*TASK BRIEF*
Show every line of the items below that contains the word "screenshot".
**** MATERIAL TO PROCESS
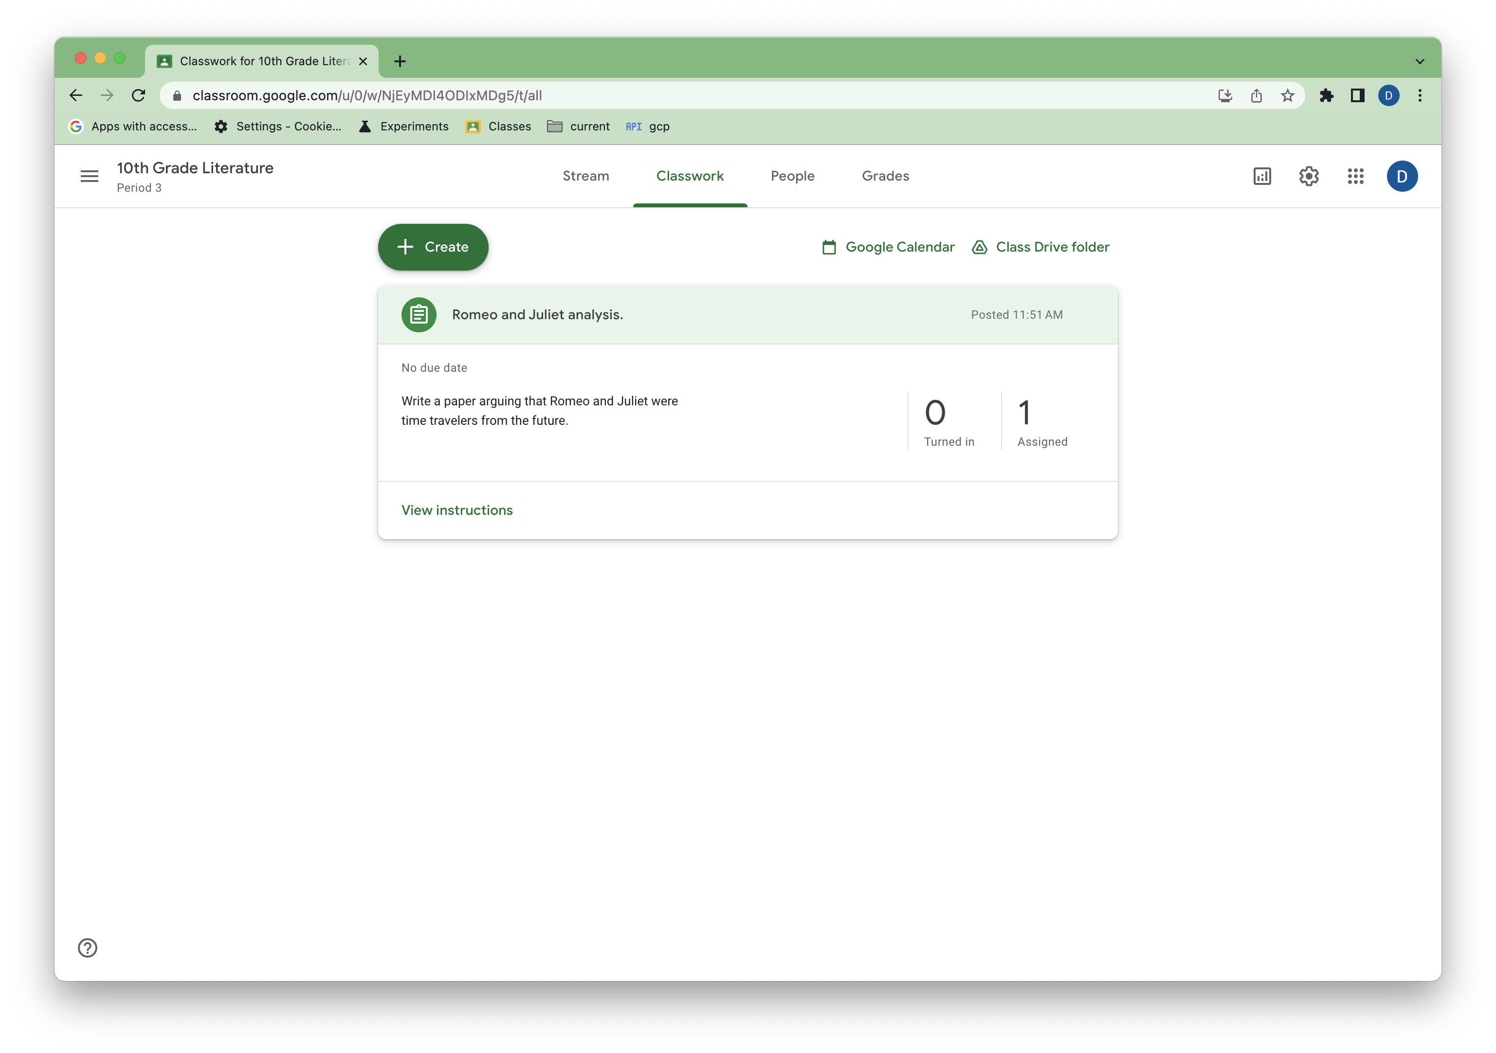Click the display/presentation mode icon
This screenshot has height=1053, width=1496.
click(1261, 176)
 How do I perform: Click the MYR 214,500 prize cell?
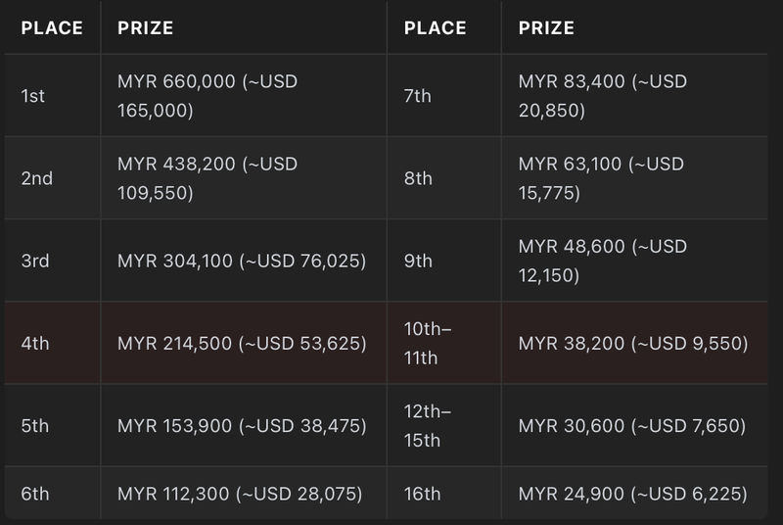point(243,343)
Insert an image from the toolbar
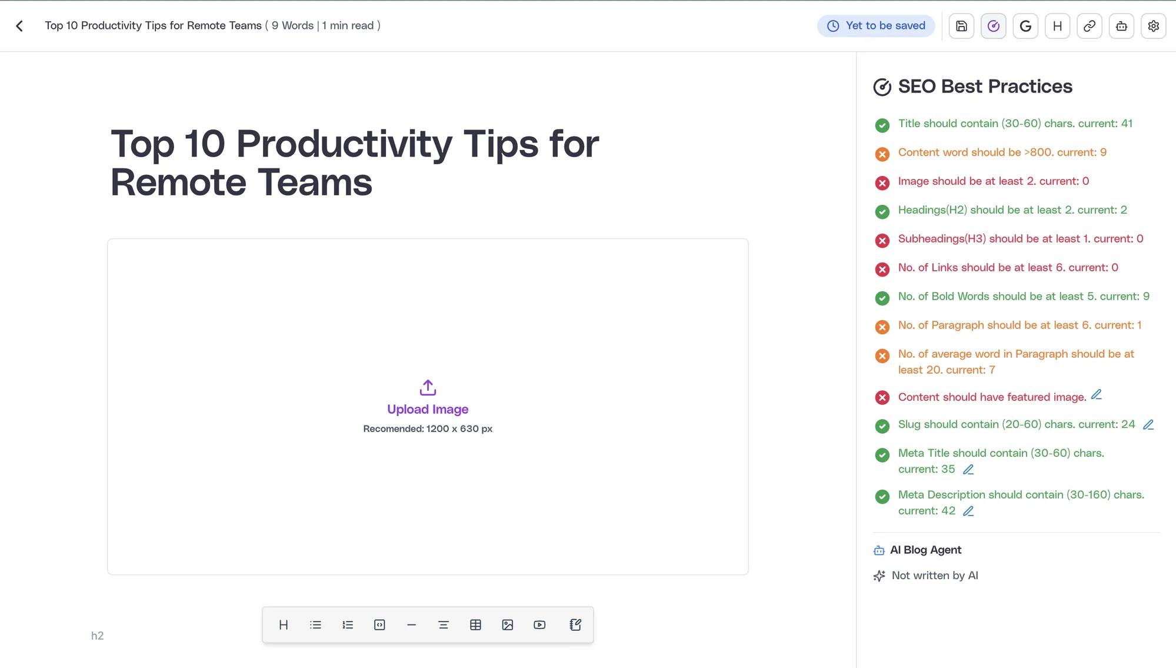The image size is (1176, 668). coord(508,625)
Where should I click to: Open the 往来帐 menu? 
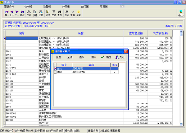[28, 6]
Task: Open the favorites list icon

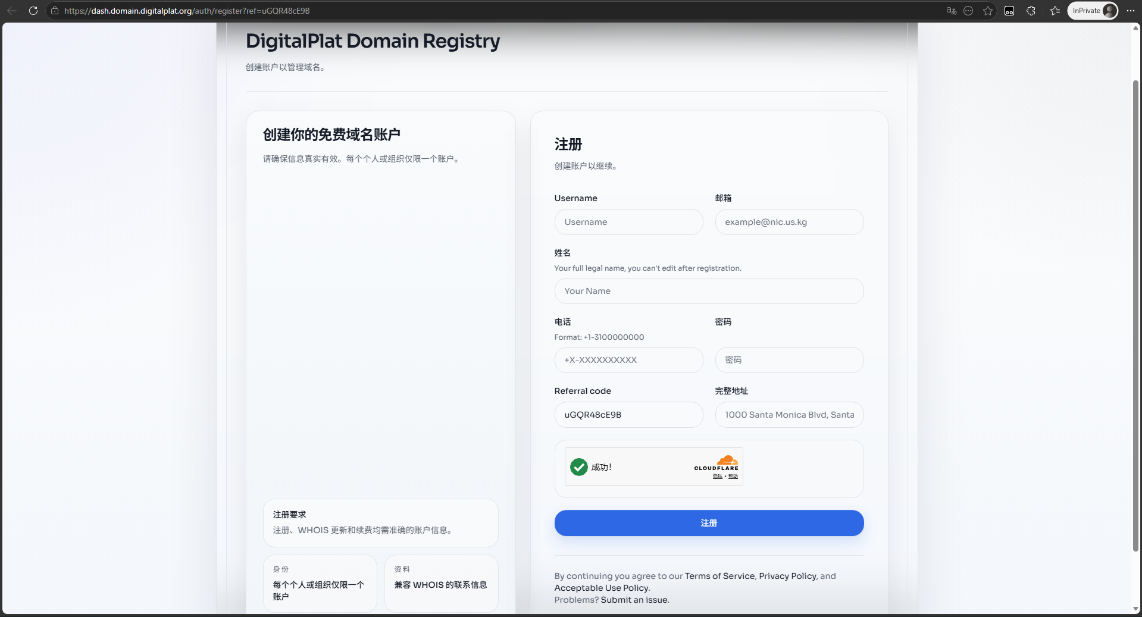Action: click(x=1055, y=11)
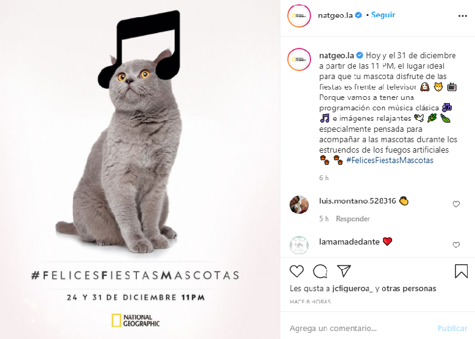Screen dimensions: 475x339
Task: Open natgeo.la username in header
Action: (335, 15)
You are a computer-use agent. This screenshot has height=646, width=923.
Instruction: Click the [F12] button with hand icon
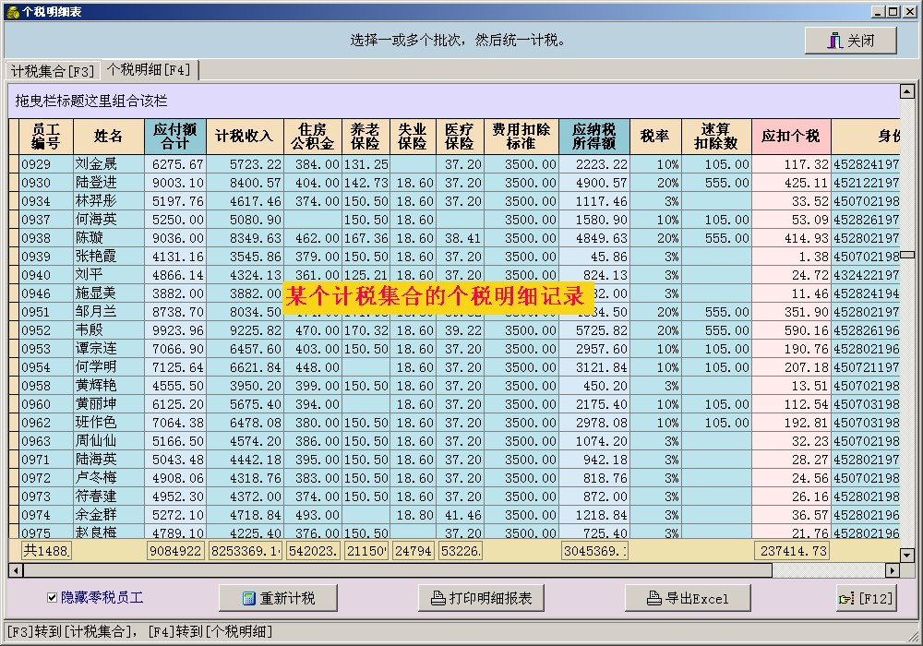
********
*FULL ANSWER*
This screenshot has height=1053, width=1496.
You are a computer-use agent. This screenshot has height=646, width=923.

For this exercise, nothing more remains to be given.